Text and element pointing records
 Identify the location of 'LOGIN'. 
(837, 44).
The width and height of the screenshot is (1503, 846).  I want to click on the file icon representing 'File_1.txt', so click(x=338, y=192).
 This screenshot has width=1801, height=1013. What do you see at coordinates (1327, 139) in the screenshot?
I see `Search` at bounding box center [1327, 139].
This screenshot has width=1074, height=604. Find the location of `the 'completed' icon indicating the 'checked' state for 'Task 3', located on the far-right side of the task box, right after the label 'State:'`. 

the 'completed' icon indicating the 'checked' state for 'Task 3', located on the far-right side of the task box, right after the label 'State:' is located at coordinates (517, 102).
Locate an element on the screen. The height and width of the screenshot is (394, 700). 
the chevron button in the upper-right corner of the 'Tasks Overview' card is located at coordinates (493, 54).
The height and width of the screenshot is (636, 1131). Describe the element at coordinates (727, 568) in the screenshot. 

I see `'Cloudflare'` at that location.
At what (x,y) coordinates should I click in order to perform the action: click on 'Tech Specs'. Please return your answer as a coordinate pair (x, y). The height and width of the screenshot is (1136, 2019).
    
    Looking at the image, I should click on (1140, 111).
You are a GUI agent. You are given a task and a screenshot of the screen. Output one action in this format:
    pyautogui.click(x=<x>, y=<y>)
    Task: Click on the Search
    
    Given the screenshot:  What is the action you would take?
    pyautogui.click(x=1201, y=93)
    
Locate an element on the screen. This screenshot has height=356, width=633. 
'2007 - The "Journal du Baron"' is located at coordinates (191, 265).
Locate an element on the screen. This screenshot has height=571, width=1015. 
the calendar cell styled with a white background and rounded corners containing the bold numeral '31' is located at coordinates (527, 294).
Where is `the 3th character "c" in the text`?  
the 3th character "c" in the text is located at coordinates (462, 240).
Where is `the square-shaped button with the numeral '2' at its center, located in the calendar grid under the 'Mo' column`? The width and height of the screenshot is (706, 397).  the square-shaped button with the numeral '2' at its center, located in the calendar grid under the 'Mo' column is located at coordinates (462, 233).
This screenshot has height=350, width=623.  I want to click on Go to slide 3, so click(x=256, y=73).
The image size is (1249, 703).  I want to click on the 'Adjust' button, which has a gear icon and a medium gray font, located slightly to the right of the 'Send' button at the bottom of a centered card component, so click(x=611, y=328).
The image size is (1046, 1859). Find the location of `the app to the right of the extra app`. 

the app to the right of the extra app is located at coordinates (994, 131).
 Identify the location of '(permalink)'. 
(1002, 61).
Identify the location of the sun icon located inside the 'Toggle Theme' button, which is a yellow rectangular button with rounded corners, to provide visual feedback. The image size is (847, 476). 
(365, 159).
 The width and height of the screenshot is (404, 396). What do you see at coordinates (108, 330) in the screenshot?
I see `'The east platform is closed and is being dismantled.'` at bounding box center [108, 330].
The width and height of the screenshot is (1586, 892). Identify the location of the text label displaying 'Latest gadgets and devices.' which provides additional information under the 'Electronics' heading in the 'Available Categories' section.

### [Work required]
Report every line of the records above that contains the string "button", copying each such line in full. Case counts, so match only that exact capitalization.

### [Response]
the chevron button in the upper-right corner of the 'Tasks Overview' card is located at coordinates (493, 54).
Where is `the square-shaped button with the numeral '2' at its center, located in the calendar grid under the 'Mo' column`? The width and height of the screenshot is (706, 397).  the square-shaped button with the numeral '2' at its center, located in the calendar grid under the 'Mo' column is located at coordinates (462, 233).
The image size is (1249, 703).  I want to click on the 'Adjust' button, which has a gear icon and a medium gray font, located slightly to the right of the 'Send' button at the bottom of a centered card component, so click(x=611, y=328).
Identify the location of the sun icon located inside the 'Toggle Theme' button, which is a yellow rectangular button with rounded corners, to provide visual feedback. The image size is (847, 476). 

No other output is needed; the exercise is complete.